Posts Tagged ‘Gravesend Brooklyn’

A sleepy, beachy view across Gravesend Bay

April 12, 2013

Gravesend, Brooklyn has changed a lot in its almost 400-year history.

Founded in the 1640s by a group of religious dissenters, it went from colonial-era English town to farm community to the site of late 19th century beach resorts and a racetrack—then a suburban-like neighborhood by 1930, states The Encyclopedia of New York City.

Viewacrossgravesend1
In View Across Gravesend Bay to Seagate, a 1905 painting by Thomas Satterwhite Noble, the shabby wooden pier and debris-strewn beach give this stretch of Gravesend the appearance of a sleepy fishing village.

Today, this beach might be part of Calvert Vaux Park, named for the designer of Central Park who mysteriously died off these waters.

The only Brooklyn town founded by a woman

November 3, 2010

Of 17th century Brooklyn’s original six towns, five (anglicized as Brooklyn, Bushwick, Flatbush, Flatlands, and New Utrecht), were settled by Dutch men.

And then there’s Gravesend—founded in the 1640s by Lady Deborah Moody, a wealthy English widow who crossed the Atlantic to freely practice Anabaptism, a protestant sect that opposed infant baptism (they were  the forerunners to Quakers).

She must have been tough: Lady Moody was the only woman known to launch a settlement in colonial North America.

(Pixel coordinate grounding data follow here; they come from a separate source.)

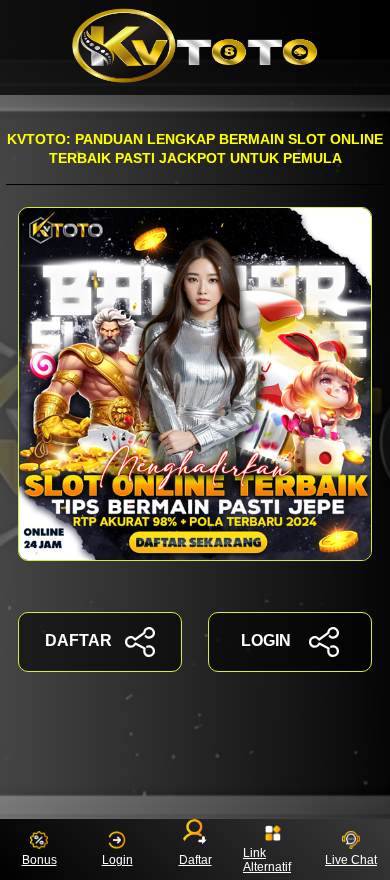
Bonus (39, 860)
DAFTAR (78, 640)
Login (117, 860)
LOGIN (266, 640)
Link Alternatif (267, 860)
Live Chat (351, 860)
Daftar (195, 860)
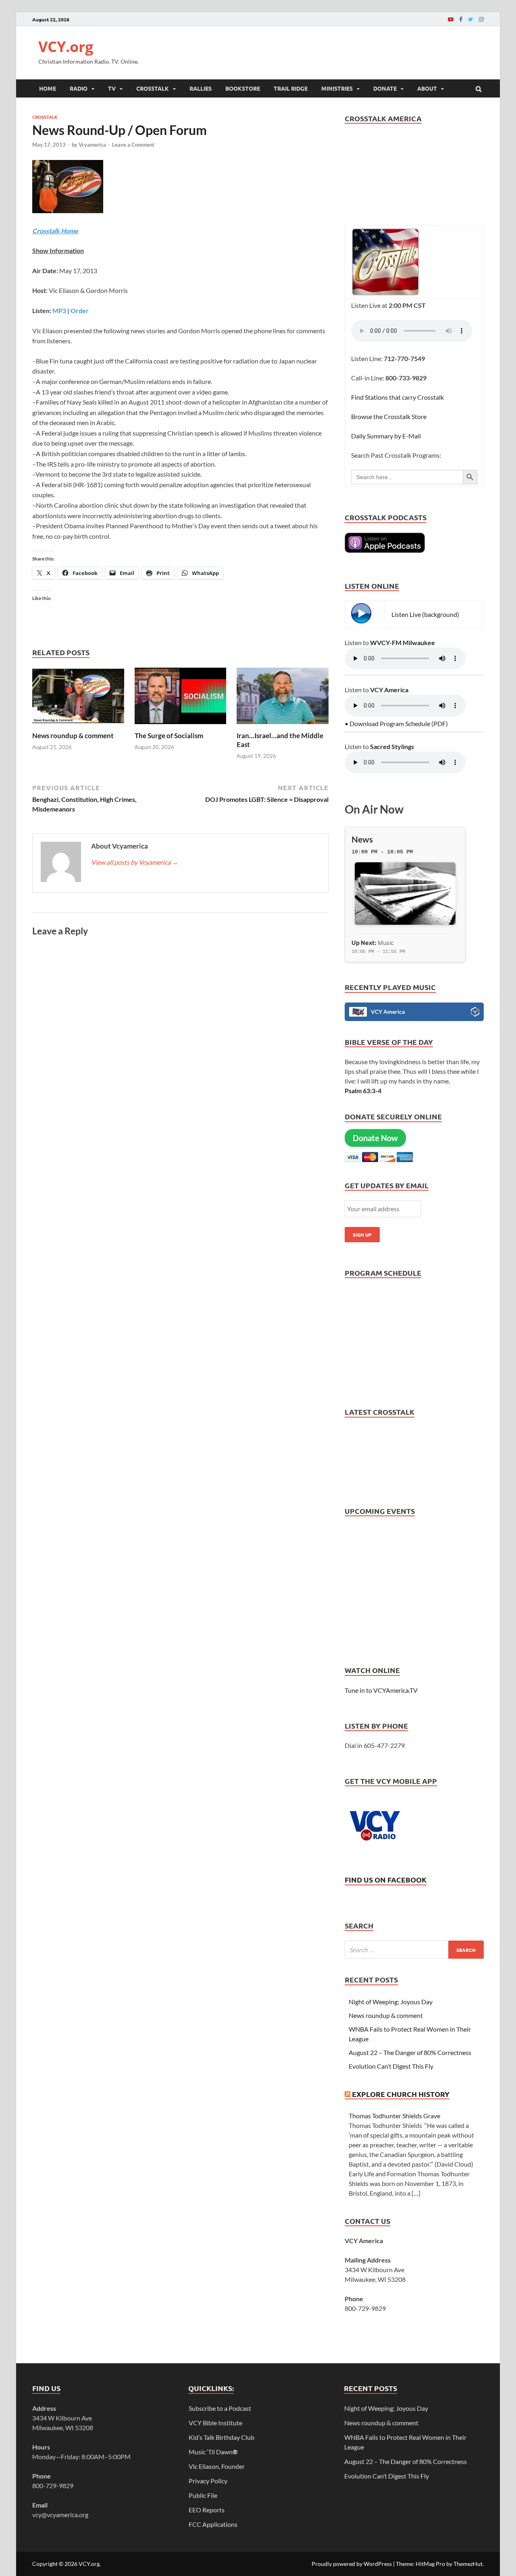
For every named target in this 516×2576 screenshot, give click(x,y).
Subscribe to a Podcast (220, 2408)
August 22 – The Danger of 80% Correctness (410, 2052)
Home (47, 88)
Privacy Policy (208, 2481)
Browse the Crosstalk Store (389, 416)
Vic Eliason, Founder (217, 2466)
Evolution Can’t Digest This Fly (391, 2066)
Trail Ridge (291, 88)
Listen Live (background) (425, 614)
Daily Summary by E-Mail (386, 436)
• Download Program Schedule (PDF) (396, 723)
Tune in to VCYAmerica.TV (381, 1690)
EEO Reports (207, 2510)
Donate (385, 88)
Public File (203, 2495)
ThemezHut (468, 2563)
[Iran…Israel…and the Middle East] (283, 726)
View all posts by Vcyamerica (134, 862)
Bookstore (242, 88)
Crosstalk (152, 88)
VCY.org (65, 46)
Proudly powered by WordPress (352, 2563)
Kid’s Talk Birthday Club (221, 2437)
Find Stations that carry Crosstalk (397, 397)
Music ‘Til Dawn (213, 2452)
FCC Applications (213, 2524)
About (427, 88)
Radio (78, 88)
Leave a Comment (133, 144)
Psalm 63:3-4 (363, 1090)
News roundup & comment (73, 735)
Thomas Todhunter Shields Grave (394, 2115)
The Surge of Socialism (169, 735)
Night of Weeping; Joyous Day (391, 2001)
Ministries (337, 88)
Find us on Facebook (386, 1879)
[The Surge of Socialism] (181, 726)
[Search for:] (414, 1950)
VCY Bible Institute (215, 2423)
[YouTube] (451, 19)
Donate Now (375, 1138)
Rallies (200, 88)
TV (112, 88)
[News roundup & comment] (78, 726)
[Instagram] (481, 19)
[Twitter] (470, 19)
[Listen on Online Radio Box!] (475, 1013)
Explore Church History (400, 2094)
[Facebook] (460, 19)
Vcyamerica (92, 144)
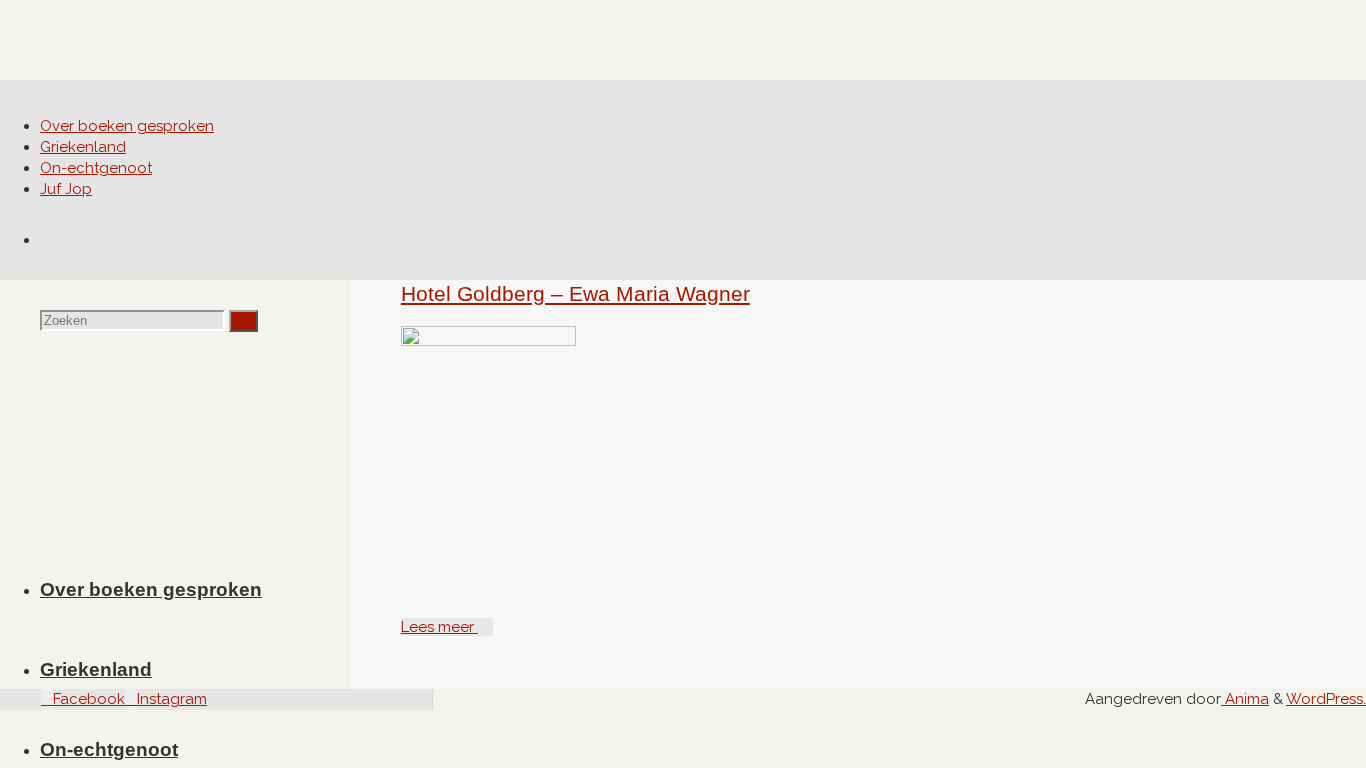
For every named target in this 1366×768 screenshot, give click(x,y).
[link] (47, 240)
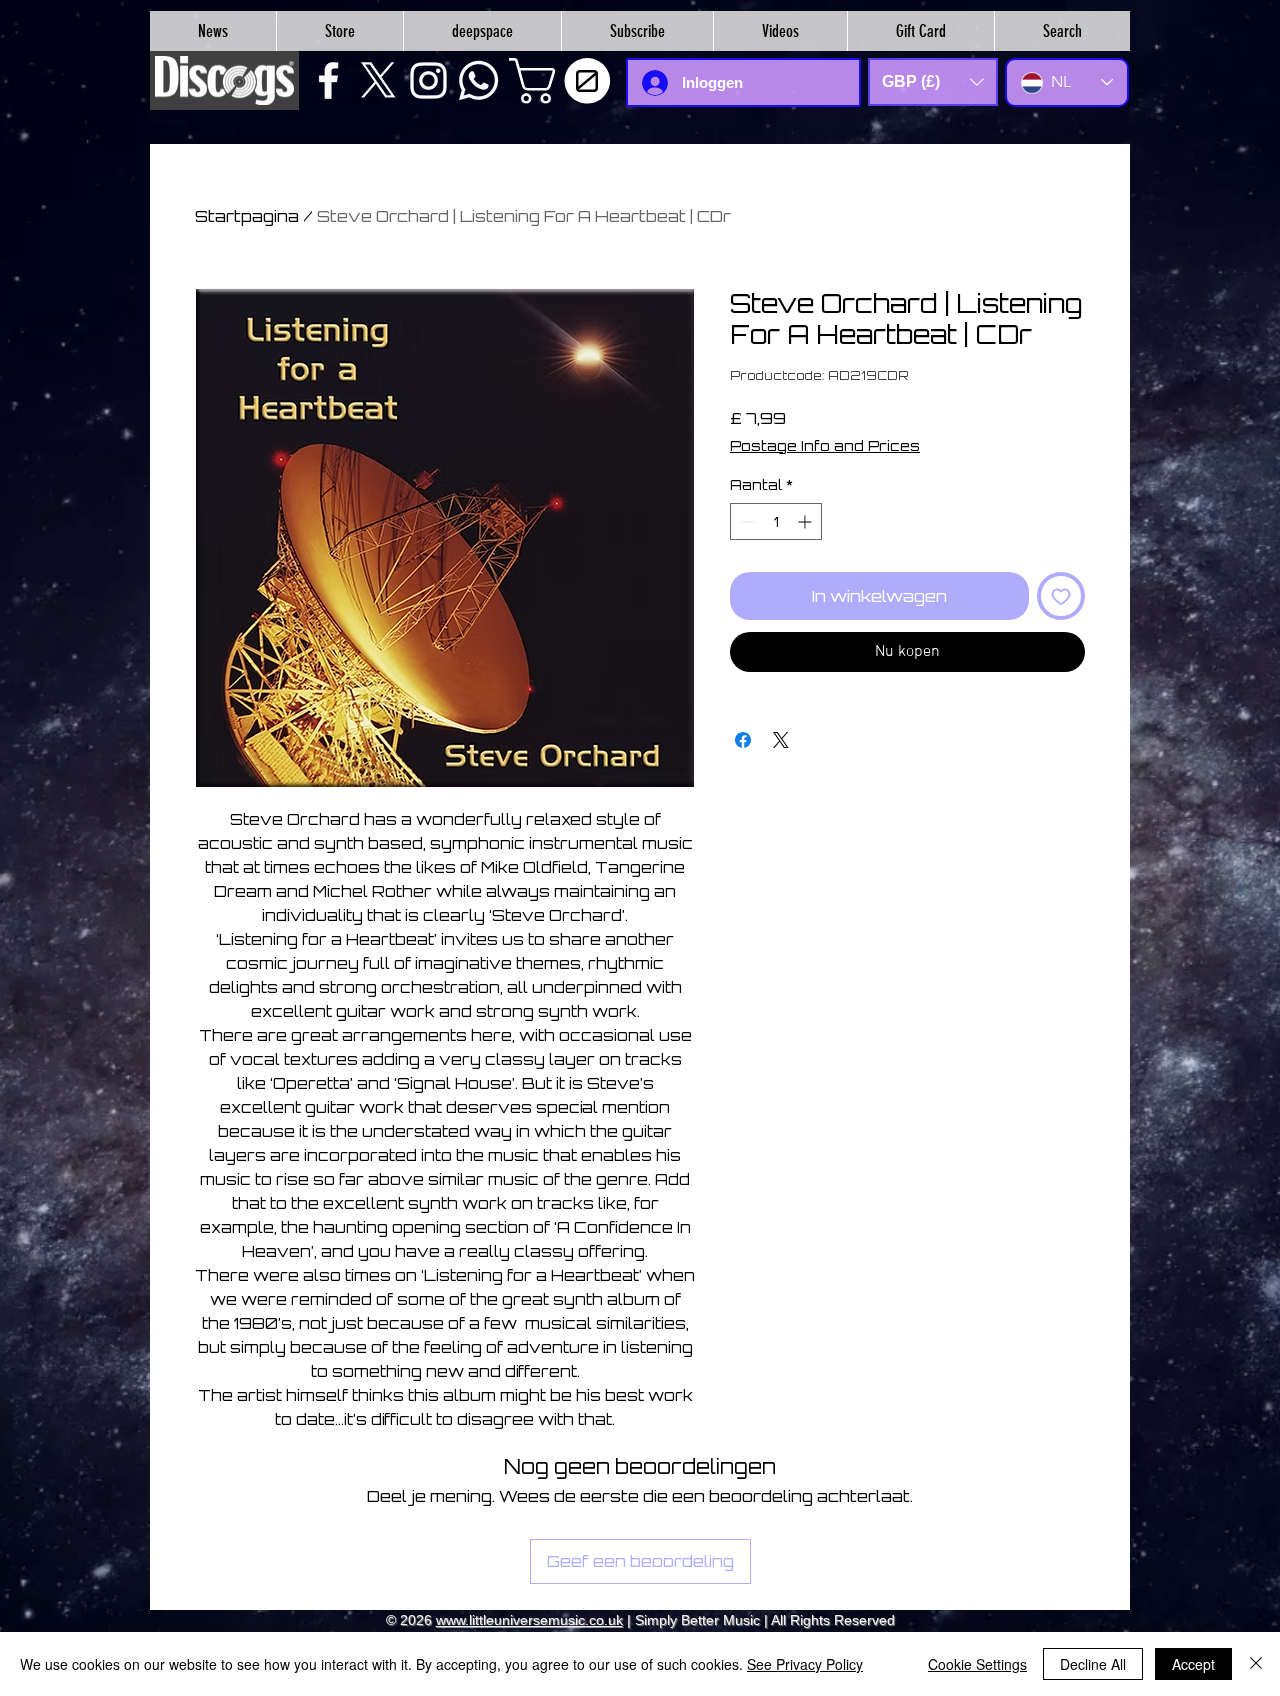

Tolerant Dutch leaders in New Amsterdam gave her a land grant “beginning at the mouth of a creek adjacent to Coneyne Island” and let her divide the new town into parcels.

What’s amazing is that today’s Gravesend still has a very off-the-grid quality. Village Road North and Village Road South cut through the neighborhood.

Two 17th century cemeteries, Gravesend and Van Sicklen, sit on one side of Gravesend Neck Road. On the other side is the little sloping house where Lady Moody supposedly (but probably didn’t) live.

Rumor has it the house served as a hospital during the Battle of Brooklyn in 1776.